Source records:
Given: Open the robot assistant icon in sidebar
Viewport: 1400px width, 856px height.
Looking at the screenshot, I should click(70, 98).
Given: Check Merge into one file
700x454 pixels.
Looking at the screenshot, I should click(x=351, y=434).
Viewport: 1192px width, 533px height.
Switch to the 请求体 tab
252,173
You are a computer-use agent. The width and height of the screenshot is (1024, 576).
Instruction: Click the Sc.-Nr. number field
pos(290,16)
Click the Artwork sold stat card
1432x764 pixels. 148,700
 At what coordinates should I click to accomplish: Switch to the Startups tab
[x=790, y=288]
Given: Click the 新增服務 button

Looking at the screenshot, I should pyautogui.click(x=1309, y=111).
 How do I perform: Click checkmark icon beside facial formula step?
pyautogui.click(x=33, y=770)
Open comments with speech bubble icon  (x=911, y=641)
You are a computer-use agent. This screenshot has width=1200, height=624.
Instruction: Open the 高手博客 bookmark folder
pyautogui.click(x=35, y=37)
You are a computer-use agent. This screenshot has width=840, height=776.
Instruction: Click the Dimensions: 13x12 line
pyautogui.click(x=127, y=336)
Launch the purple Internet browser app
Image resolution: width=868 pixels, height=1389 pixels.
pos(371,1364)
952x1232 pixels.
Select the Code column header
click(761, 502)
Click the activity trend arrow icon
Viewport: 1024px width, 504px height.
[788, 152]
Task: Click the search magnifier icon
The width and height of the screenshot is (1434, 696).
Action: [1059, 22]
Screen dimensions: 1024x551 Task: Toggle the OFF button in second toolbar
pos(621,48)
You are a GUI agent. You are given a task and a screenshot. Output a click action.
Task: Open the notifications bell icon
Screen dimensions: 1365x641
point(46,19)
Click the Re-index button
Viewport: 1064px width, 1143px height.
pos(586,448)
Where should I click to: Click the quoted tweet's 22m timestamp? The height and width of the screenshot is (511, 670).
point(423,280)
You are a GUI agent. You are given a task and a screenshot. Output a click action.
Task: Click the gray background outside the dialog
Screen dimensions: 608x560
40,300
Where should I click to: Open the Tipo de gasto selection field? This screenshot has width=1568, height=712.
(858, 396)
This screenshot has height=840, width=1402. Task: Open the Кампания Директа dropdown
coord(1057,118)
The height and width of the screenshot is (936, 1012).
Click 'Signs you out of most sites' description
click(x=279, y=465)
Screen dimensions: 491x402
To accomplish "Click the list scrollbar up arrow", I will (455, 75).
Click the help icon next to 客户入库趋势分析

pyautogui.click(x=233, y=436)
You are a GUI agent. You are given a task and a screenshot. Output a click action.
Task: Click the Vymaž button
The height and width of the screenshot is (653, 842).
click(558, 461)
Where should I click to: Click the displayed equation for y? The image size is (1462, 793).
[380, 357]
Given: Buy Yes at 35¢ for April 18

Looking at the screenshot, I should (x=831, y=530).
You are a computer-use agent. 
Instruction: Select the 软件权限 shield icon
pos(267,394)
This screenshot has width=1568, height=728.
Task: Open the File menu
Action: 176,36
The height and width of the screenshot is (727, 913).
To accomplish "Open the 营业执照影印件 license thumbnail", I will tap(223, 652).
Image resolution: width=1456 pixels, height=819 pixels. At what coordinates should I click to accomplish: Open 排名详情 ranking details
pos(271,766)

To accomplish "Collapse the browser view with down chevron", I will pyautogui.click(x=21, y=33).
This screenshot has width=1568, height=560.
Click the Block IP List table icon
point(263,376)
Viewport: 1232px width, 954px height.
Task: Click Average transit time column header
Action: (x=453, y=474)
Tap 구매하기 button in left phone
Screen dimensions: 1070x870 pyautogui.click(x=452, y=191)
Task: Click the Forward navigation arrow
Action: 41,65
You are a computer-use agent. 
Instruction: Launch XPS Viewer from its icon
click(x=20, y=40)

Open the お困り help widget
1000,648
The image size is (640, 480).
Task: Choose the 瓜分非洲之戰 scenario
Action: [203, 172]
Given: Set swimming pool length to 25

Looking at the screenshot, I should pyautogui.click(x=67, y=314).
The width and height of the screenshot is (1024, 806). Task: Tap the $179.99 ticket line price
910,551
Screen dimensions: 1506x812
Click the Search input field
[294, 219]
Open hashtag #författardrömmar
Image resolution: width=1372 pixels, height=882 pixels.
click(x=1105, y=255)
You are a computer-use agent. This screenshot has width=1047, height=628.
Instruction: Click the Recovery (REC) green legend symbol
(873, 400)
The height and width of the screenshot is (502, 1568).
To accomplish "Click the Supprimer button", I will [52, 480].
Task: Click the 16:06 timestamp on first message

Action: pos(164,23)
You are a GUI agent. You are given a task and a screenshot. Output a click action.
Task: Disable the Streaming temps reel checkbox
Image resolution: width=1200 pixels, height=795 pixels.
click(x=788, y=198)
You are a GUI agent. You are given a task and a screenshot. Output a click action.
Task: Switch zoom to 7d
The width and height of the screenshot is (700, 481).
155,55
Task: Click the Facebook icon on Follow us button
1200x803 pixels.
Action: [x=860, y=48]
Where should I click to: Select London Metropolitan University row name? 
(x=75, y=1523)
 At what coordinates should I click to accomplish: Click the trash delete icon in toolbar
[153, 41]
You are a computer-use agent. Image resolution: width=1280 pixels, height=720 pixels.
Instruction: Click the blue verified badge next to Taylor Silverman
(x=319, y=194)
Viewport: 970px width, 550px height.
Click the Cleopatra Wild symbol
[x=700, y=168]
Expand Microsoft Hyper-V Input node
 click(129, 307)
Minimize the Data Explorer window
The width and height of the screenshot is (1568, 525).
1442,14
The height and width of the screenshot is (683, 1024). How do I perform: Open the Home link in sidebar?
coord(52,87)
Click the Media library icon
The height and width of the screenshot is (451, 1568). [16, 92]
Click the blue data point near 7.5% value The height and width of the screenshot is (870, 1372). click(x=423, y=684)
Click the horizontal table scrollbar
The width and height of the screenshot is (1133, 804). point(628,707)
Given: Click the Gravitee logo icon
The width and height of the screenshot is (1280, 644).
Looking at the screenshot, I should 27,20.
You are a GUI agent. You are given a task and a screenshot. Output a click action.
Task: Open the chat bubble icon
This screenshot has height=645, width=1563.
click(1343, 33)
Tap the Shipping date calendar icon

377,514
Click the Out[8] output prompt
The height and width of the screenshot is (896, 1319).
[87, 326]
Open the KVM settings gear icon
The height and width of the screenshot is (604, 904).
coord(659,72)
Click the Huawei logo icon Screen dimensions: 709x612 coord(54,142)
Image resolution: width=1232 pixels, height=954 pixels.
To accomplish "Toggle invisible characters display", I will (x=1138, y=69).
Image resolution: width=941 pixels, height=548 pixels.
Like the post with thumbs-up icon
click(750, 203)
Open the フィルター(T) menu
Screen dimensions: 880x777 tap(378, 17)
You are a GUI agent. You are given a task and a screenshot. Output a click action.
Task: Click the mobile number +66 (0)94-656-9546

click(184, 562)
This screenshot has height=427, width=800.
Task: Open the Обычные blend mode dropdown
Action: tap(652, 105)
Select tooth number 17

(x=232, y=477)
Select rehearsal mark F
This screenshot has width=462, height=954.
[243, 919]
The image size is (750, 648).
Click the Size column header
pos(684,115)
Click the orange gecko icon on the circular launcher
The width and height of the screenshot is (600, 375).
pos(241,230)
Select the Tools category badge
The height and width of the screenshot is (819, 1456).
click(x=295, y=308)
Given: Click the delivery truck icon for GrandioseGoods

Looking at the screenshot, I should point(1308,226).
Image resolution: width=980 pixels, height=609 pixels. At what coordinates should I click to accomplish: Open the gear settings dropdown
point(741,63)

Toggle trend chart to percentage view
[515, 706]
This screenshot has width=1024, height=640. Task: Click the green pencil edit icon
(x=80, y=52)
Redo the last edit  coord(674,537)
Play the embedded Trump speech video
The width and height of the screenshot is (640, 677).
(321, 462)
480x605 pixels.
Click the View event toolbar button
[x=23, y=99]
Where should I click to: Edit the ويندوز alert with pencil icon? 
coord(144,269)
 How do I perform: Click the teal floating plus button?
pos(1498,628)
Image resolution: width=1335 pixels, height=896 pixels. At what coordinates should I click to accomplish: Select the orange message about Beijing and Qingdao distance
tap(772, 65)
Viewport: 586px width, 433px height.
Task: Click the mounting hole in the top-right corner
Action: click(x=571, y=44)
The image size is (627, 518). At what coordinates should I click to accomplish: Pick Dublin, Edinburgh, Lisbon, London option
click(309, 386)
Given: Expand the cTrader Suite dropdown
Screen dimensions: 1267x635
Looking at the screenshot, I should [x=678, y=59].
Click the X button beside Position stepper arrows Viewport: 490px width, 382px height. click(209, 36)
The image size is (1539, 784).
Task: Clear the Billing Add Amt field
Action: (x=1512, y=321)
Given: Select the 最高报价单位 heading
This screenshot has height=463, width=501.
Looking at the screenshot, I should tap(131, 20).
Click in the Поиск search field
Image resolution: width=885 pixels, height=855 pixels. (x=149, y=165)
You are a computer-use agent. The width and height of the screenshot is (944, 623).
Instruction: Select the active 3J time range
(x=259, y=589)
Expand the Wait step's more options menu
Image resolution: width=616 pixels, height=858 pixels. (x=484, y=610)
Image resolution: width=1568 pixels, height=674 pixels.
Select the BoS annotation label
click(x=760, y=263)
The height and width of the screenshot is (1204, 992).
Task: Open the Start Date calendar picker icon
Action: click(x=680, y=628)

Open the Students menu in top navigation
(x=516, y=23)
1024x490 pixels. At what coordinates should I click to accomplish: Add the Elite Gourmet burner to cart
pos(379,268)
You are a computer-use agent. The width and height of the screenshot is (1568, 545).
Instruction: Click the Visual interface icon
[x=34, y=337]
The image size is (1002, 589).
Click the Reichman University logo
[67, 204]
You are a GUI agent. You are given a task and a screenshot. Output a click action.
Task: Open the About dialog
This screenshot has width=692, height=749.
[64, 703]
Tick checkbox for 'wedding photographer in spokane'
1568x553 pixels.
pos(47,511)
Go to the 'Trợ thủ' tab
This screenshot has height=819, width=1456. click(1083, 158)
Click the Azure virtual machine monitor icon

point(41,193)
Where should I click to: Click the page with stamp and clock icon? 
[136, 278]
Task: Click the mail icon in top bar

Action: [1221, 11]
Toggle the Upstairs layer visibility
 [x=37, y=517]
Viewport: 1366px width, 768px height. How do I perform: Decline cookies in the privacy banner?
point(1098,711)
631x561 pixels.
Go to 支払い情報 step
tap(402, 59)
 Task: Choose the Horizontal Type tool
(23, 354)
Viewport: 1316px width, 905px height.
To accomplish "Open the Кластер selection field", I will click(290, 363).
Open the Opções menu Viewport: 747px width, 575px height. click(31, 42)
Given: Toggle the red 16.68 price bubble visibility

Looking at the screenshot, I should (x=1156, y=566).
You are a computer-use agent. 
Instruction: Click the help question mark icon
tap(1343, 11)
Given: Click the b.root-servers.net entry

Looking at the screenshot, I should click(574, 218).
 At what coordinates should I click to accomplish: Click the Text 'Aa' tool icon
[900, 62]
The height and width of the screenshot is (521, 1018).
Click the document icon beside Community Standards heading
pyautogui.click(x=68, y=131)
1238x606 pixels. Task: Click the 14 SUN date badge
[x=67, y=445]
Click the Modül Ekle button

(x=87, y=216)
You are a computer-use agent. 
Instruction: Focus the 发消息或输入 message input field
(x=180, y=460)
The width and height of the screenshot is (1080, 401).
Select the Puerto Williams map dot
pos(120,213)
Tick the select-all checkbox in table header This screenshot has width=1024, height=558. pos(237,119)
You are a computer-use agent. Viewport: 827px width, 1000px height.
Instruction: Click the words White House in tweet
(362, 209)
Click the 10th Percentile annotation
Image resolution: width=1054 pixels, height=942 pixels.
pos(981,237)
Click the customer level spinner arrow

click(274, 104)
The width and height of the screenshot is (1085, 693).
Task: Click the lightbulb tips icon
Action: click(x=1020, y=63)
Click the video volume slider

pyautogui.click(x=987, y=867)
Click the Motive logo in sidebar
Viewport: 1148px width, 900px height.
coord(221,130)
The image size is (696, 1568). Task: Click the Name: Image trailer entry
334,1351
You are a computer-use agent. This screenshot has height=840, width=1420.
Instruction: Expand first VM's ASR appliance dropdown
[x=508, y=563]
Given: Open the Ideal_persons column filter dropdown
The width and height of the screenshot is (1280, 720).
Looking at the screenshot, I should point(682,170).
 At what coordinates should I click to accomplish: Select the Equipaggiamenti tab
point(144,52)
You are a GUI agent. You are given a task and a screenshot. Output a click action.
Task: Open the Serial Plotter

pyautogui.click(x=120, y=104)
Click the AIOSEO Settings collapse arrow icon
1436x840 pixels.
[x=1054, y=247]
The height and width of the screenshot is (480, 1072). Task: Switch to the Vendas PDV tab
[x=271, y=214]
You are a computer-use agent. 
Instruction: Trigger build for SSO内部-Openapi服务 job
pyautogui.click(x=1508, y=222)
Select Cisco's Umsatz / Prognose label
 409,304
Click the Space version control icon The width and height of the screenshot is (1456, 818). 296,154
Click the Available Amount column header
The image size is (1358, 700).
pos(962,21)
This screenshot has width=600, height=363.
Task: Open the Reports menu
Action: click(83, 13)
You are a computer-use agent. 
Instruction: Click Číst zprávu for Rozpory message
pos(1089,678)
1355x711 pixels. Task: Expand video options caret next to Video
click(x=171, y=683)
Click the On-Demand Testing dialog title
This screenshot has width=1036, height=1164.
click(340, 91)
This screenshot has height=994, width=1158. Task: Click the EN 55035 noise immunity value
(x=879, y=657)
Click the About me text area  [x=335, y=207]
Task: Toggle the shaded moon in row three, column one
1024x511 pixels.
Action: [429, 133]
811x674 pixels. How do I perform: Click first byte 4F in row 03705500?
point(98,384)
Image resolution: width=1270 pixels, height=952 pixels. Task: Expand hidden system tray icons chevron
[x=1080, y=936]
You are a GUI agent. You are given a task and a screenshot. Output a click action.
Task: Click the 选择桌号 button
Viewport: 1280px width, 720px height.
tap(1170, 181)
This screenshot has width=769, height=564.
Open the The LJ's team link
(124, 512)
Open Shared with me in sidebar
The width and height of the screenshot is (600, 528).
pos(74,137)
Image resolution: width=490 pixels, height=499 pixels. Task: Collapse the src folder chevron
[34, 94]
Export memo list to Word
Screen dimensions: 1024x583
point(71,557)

- WHAT YOU WILL DO
Copy word for word the stretch of entries above from the line that has "Image resolution: width=1456" through the line that has "This screenshot has width=1568, height=560.", both ends included, and nothing outside it.

- ANSWER SPACE
Image resolution: width=1456 pixels, height=819 pixels. At what coordinates should I click to accomplish: Open 排名详情 ranking details
pos(271,766)

To accomplish "Collapse the browser view with down chevron", I will pyautogui.click(x=21, y=33).
This screenshot has width=1568, height=560.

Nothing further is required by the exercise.